The Belgian banker has been collecting art for art’s sake since the mid-1990s. Part of his collection is on display in his old Brussels loft twice a year.
© Michel Loriaux, courtesy Servais family collection
Alain Servais stopped following his heart a long time ago. The 56-year-old takes collecting seriously. Feelings, much less speculation, play little part in his choices: for Mr. Servais, art is an intellectual and philosophical pursuit. He has bought hundreds of works but prefers installations and digital creations to paintings and drawings, whose market dominance he deems anachronistic in the age of the Internet and new technology. In his collection, famous artists—Sherman, Richter, Kruger, Holzer—mingle with younger or emerging ones—Versteeg, Papadopoulos and the team of Broomberg and Chanarin. Like many collectors, Mr. Servais feels the need to show their work to the public, which he does in his old nearly 9,700 square-foot loft in the Schaerbeek area of Brussels.
What guides your choices?
The first thing I ask myself is this: is there any chance it will seem as interesting 30 years from now as it does today?

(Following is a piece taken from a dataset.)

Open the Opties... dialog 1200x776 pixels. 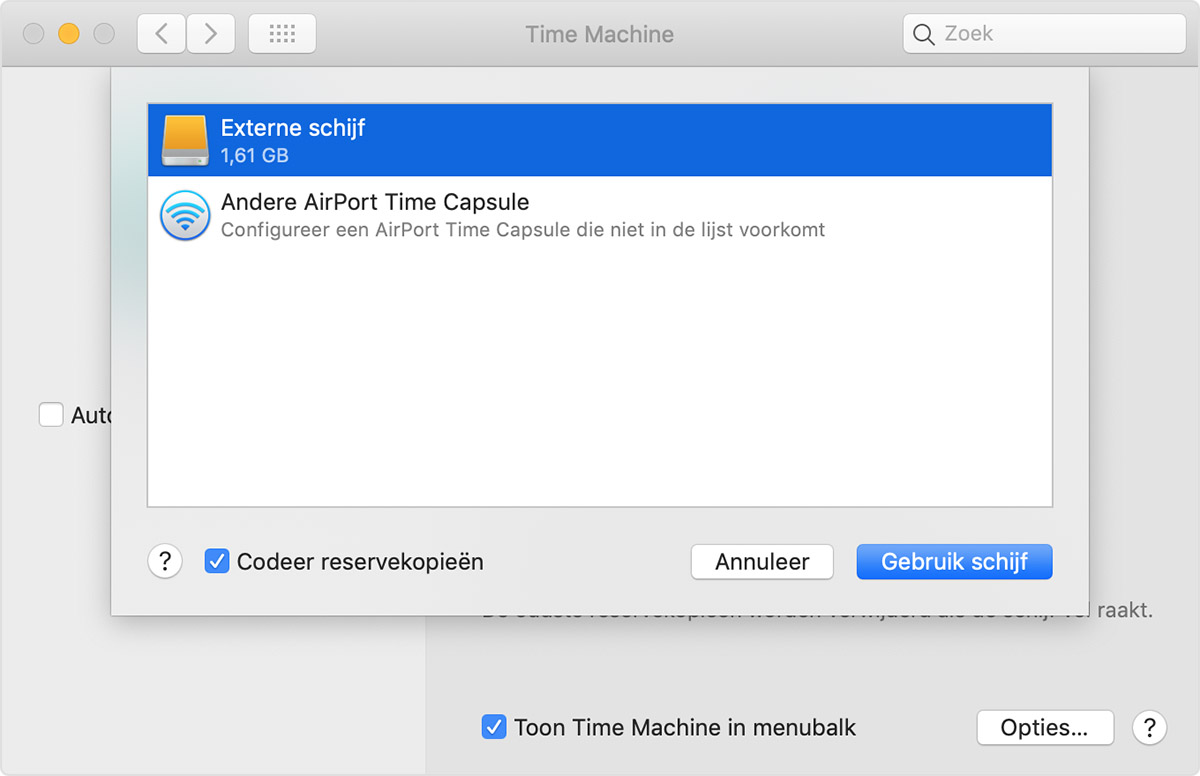1045,727
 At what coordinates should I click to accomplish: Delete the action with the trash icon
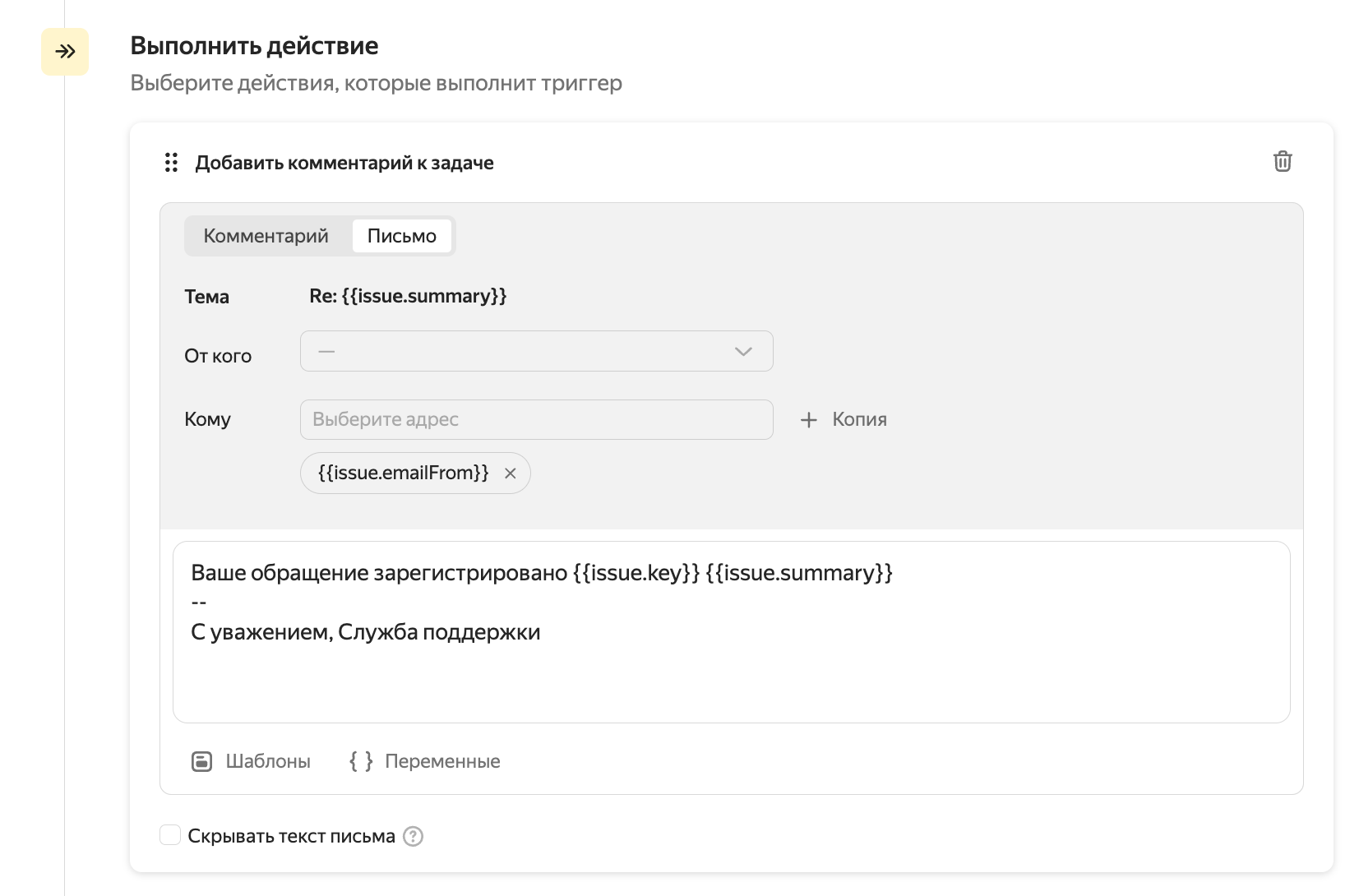(1282, 161)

In my opinion, what makes a work important is its connection to the reality in which it was created, the social, political and artistic context. From that viewpoint, a collection is a bit like a history book. For over 20 years, I’ve collected works from a psycho-sociological perspective: they have to do with how people live together. That was already true with my earliest acquisitions, Nan Goldin and Andres Serrano’s photos of America’s underside, the sense of unease that beauty can cause when it’s unconventional. There was already something political about the work of those artists.

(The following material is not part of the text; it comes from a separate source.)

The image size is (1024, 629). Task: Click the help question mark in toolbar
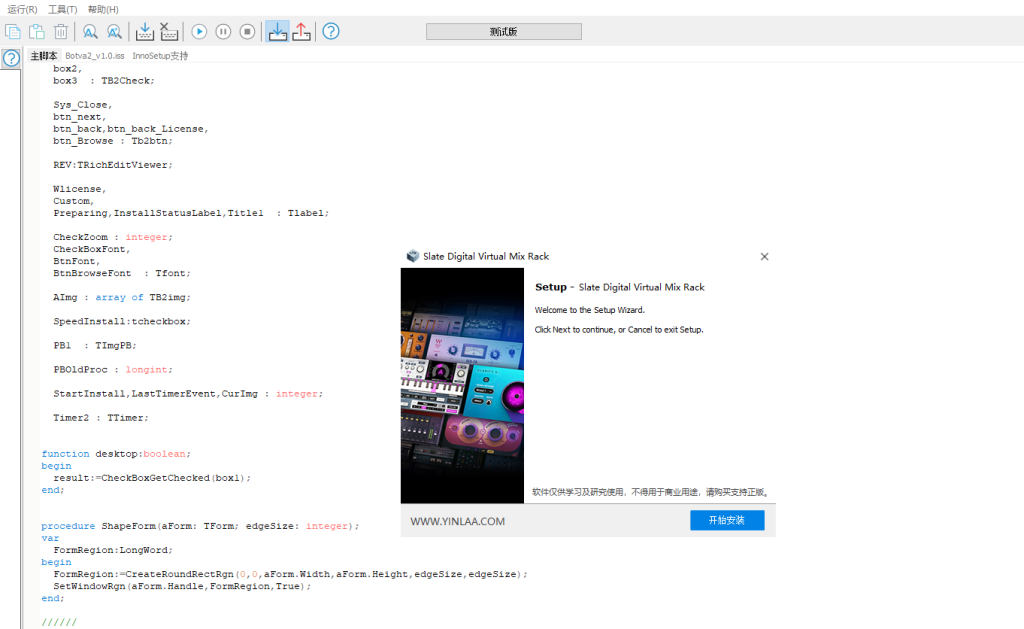coord(331,32)
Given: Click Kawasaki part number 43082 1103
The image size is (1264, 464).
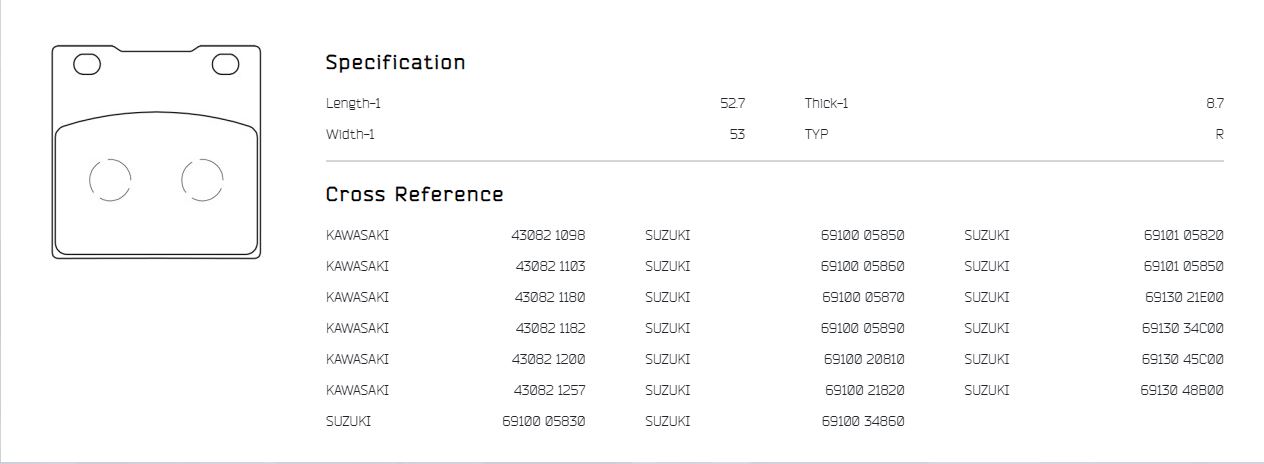Looking at the screenshot, I should coord(550,267).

How would you define your collection right now? Does it resemble you?
I often say that a collection is always a mirror image of the collector. It allows him to be revealed to himself and to others, but if it focuses on just a single individual, it really wouldn’t be interesting. That’s the danger of collecting with the heart, of purchasing works on the basis of “gut feeling". After a while, there’s necessarily a risk of repetition, of always buying more or less the same thing. So you have to constantly ask yourself these questions, continuously go back and forth and be as open to reality as possible.
Isn’t exhibiting certain pieces in your collection precisely a way of "questioning" it?
Art lives only when it is seen. Like many collectors, I don’t consider myself so much the owner of the works I collect as their custodian. Showing the collection has always been a priority of mine, and that’s just what I do in Brussels by letting the public see it by appointment year round, but especially during the Art Brussels fair [editor’s note: the next one will take place from April 23 to 26]. For eight or nine years, I’ve asked outsiders, whether freelance curators, artists, writers, etc., to organize the exhibitions. I give them access to the whole collection and they can do whatever they want. The first time I see the result is when it’s all hung. There’s a certain amount of risk in letting outsiders do whatever they please with your collection and seeing what they’ll make of this mess that’s also a representation of yourself, but it’s worth it. A collector is a risk-taker, and I’ve never been disappointed.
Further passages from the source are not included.